Hedia got to her feet. She wasn't fully herself-she knocked the stool over behind her-but nobody would notice in this confusion. Alphena glanced up as Hedia walked toward the back of the Tribunal. The girl looked as though she wanted to say something, but Hedia had no time for chatter.
Servants waited in the rear of the box. Though excited, they didn't seem worried-or anyway, not more worried than could be explained by the fact that their mistress was approaching with a hard expression
Hedia ignored her personal maid, Syra, and instead stepped close to Candidus, a deputy steward and the senior servant present. She gestured him to bend over so that she could speak into his ear and be heard.

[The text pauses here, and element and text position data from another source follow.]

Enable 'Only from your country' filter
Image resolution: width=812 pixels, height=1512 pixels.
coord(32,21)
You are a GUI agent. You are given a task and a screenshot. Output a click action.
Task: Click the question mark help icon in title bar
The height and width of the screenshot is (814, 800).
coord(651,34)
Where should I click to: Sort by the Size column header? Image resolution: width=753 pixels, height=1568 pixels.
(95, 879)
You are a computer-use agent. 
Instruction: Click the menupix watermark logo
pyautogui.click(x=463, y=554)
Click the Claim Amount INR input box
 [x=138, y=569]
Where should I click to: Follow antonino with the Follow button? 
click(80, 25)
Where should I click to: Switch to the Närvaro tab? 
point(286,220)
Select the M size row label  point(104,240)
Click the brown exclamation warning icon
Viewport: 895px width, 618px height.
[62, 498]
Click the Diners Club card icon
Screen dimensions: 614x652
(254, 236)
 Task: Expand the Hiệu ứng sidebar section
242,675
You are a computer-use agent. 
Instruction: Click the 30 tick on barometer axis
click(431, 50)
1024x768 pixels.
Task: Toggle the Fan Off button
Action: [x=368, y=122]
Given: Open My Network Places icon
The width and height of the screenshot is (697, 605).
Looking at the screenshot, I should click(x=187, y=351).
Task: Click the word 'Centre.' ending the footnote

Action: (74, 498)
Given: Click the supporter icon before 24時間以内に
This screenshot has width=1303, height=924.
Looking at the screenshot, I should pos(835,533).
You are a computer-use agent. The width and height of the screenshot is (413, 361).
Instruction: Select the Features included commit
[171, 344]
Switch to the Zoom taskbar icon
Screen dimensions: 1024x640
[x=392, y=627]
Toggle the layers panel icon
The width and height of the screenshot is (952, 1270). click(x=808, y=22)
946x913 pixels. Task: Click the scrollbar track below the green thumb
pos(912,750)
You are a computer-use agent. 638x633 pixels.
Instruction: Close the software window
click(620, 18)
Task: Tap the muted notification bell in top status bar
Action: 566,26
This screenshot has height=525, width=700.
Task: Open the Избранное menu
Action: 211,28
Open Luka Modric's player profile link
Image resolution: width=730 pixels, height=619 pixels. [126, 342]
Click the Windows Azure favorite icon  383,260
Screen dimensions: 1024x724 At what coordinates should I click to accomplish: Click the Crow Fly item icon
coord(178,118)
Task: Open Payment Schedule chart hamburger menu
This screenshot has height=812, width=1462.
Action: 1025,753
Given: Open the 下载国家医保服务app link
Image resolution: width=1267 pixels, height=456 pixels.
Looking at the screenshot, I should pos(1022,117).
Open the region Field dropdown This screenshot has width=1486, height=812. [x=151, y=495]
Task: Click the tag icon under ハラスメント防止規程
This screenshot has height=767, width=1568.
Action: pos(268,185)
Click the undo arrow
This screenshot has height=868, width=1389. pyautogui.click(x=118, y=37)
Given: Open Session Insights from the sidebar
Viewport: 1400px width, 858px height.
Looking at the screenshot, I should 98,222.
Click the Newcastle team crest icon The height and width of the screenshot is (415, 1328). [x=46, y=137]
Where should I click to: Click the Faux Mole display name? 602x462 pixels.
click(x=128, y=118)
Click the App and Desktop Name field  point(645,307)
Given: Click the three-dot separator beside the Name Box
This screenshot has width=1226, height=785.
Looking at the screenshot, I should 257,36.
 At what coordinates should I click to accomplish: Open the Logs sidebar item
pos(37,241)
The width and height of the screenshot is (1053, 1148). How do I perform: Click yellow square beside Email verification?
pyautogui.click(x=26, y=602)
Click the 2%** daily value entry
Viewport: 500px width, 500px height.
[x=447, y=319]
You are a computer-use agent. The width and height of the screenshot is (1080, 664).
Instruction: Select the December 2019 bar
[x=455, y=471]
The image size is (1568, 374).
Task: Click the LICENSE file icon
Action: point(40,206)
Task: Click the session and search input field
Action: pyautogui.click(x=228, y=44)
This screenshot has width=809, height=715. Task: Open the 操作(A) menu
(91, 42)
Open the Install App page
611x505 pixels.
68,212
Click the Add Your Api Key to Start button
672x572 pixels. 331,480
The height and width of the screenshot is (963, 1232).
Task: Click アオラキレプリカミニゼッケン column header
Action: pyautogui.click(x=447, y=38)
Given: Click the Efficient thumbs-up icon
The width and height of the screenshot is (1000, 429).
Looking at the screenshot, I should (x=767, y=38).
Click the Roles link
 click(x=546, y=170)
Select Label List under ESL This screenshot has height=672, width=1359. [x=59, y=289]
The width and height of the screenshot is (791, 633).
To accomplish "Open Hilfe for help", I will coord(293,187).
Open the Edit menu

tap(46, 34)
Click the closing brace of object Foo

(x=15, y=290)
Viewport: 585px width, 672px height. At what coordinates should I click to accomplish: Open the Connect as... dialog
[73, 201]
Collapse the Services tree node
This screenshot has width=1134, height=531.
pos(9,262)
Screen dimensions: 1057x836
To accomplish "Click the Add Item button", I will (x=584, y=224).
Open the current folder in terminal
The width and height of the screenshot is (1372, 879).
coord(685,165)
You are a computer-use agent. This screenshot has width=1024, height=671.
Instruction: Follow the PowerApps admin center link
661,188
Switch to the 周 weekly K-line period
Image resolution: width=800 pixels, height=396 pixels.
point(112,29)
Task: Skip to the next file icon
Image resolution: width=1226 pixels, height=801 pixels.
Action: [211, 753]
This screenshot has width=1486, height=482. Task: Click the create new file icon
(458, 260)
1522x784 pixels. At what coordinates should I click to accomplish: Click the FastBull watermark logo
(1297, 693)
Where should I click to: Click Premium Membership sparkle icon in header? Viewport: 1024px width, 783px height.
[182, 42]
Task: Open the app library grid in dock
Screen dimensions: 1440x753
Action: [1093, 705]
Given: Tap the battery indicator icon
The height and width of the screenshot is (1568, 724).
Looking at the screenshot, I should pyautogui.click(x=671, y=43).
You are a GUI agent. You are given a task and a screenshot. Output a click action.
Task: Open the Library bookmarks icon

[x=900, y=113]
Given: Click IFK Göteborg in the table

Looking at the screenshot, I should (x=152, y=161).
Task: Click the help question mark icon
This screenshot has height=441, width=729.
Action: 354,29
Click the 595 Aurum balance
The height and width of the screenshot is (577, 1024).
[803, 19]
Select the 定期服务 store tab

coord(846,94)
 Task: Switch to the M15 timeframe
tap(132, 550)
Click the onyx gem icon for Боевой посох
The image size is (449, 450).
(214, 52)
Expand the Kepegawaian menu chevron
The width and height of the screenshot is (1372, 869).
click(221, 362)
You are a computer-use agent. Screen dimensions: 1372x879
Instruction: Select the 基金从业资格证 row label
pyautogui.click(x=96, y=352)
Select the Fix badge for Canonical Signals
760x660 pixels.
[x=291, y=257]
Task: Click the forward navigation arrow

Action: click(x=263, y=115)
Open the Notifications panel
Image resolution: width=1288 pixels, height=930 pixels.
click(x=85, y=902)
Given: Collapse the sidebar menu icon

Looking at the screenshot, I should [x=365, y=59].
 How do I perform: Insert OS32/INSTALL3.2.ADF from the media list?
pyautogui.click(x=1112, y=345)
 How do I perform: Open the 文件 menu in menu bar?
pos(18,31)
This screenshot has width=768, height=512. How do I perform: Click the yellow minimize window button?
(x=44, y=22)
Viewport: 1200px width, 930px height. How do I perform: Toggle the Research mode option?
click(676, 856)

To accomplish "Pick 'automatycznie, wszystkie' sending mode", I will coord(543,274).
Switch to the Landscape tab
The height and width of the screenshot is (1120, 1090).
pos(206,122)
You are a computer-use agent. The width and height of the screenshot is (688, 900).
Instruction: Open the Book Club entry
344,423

I'll probably have to shout anyway. Shouting was undignified, but Hedia supposed that under the circumstances she couldn't complain about a minor indignity.
She smiled. She couldn't change how she felt, but she was too self-aware not to be able to view herself clearly.
"Candidus, find the impresario Meoetes and tell him in the Senator's name to draw the curtain at once," she said, holding the lobe of the servant's left ear between her thumb and forefinger. "At once, do you understand? And go yourself; don't pass this off to an underling who might be disregarded."
She wasn't pinching him, but her touch reminded the servant that he was dealing with Hedia, not her gentle, diffident husband. Candidus would obey, without question or hesitation.
The fellow made Hedia want to slap him. Well, cane him; she certainly didn't want her bare hand to touch his greasy skin. She had decided when she took charge of Saxa's household that so long as the servants obeyed her instantly, she would ignore any behavior that didn't directly touch the honor of her new family.
"At once, your ladyship!" Candidus said. He went down the stairs at the back of the Tribunal, taking each step individually but quickly.
Though a slave, Candidus affected a toga at public events like this one. The thick wool made him sweat like a broiling capon. In Hedia's present mood, the fellow's mere presence seemed an almost unbearable provocation.
She turned and almost cannoned into Alphena, who must have followed her. Hedia stifled a curse-she's following me to help, but this isn't the time for it!-and hugged her daughter by the shoulders and swung around her.
"Give me a moment, dear," Hedia said. "I must speak to your father."
Saxa sat with his hands on the arms of his chair, beaming and blinking. He no more understands the situation than a bull being led to the altar does! Hedia thought, then muttered a prayer that the metaphor might not be a prophecy.
Syra had righted the stool, Hedia leaned across it, graceful despite her hurry, and touched her husband's upper arm.